Stephen Roche: An Irish “all-rounder” who in 1987 had a good year. Roche won The Giro d’Italia, The Tour de France and The World Championship in 1987. I think his biggest problem that year was not his iffy knee but, how to wear three crowns. Maybe he asked for advice from Eddy Merckx, the only other racer to have done so. Hmmm, this story sounds a little familiar. Care to hazard a guess as to who made Roche’s bikes? Yeah.
Our particular bike was donated to Trips For Kids Re-Cyclery several years ago. It was in poor shape. A benevolent Prince in exile, existing in humble anonymity. The current owner, I’ll call him Mark because that’s his name, was at the Re-Cyclery kicking tires. He has a thing for older beauties of the three triangle sort. Mark was on a search for an appropriate mount to squire to The Eroica. The search ended when he spotted it. The Bike. The Battaglin’s raiments were threadbare. Everything that was hung, bolted, taped or clamped to the frame, cradled grit, sagged or was just plain worn out. But to Mark’s eye, the elegant angular lines belied its noble origin. Even though Mark knew nothing about the make, he took it home. A little research later, Mark finds out what he has and treats it to a full, what in the automotive world is called, rotisserie restoration. Stripped naked, powder-coated, completely re-equiped with period correct top of the line new old stock parts. When done, one could envision riding it to a stage win in 1987. One Eroica later, Mark has moved across the country and needs to find a suitable home for his Battaglin. It is on consignment with 25% of the price going to Trips for Kids.

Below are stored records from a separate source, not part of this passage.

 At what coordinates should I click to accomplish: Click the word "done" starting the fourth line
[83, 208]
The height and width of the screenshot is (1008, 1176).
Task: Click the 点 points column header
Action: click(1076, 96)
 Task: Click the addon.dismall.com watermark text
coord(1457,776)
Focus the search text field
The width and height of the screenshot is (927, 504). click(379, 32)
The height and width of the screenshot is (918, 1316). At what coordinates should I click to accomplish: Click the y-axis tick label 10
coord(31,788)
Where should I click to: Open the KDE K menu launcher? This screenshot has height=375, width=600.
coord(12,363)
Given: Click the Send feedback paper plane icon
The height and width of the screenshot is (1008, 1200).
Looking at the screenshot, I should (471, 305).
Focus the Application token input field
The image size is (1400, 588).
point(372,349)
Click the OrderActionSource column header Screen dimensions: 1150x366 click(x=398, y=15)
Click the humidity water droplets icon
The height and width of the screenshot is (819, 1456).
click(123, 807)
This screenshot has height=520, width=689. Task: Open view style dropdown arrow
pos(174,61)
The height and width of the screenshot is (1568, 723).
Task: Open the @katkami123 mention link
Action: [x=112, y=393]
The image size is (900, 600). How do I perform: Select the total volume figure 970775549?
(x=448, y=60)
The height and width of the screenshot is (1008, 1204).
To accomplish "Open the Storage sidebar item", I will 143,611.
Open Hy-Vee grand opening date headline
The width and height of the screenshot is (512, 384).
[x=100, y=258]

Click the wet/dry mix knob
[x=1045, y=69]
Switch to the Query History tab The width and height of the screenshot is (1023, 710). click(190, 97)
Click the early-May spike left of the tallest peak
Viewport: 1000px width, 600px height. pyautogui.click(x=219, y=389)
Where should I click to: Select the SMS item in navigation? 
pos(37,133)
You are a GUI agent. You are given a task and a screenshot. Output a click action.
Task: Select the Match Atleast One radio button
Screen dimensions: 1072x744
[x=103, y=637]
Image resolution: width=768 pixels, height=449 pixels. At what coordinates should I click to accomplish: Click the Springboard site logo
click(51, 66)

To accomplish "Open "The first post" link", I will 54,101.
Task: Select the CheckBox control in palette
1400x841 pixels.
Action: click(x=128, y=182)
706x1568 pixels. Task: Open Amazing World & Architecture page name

This bike was made a year or two after Roche’s Triple Crown. When new it was decaled “World Champion ‘87” with the rainbow stripes. Its tubes are Columbus SLX. According to Columbus, SLX is a “Superbutted tube set specially designed for professional cyclists, featuring five spirals for greater rigidity in the joint area or the bottom bracket.” The main tubes meet at a Cinelli manufactured bottom bracket that also looks beefy and more than up to the task of handling pro-level out of the saddle attacks. The bottom bracket is also drilled for internal derailleur cable routing, rather than looping them around the outside, a nice touch that is repeated on the top tube for brake cables.
Of course, nice touches abound on this frame. Thick chromework on the forks, dropouts and driveside chainstay is as protective as it is gorgeous. I ran out of fingers and was unwilling to remove my double knotted Stan Smiths to finish counting the enamel filled pantographs that remind you who made this bike. Let’s just say it keeps up with a Masi (which incidentally is the only other bicycle maker to have built a Triple Crown winning bike). So there’s that. Period correct “as-new” full Dura Ace gruppo; Mavic hubs (a personal favorite I myself use on my Merckx Corsa Extra). The icing on this beauty is white bar tape and WHITE Selle TURBO saddle. I’m sorry I raised my voice, I got a little excited.
“But, how does it ride Jonnie!?” you ask.
To quote Wayne and Garth: “We’re Not Worthy!”
Efficient, lively, stable and yeah, sexy, are words that come to mind. I am pretty bad at hands-free riding. This bike had me practicing my head back, point to the heavens, as I cross the finish line at pace fantasy. But this time it didn’t end in embarrassment (other than this public confession).
Great Instruments are more than the sum of their parts. What makes one violin or piano a masterpiece fit for virtuosi? They are all just wood and string. This bike was built when every bike in the pro pelotons were made of the same materials using the same parts and the same basic processes. Plenty of people made good, very good, even excellent bikes. Officina Battaglin made a great instrument. Battaglin made The Bike.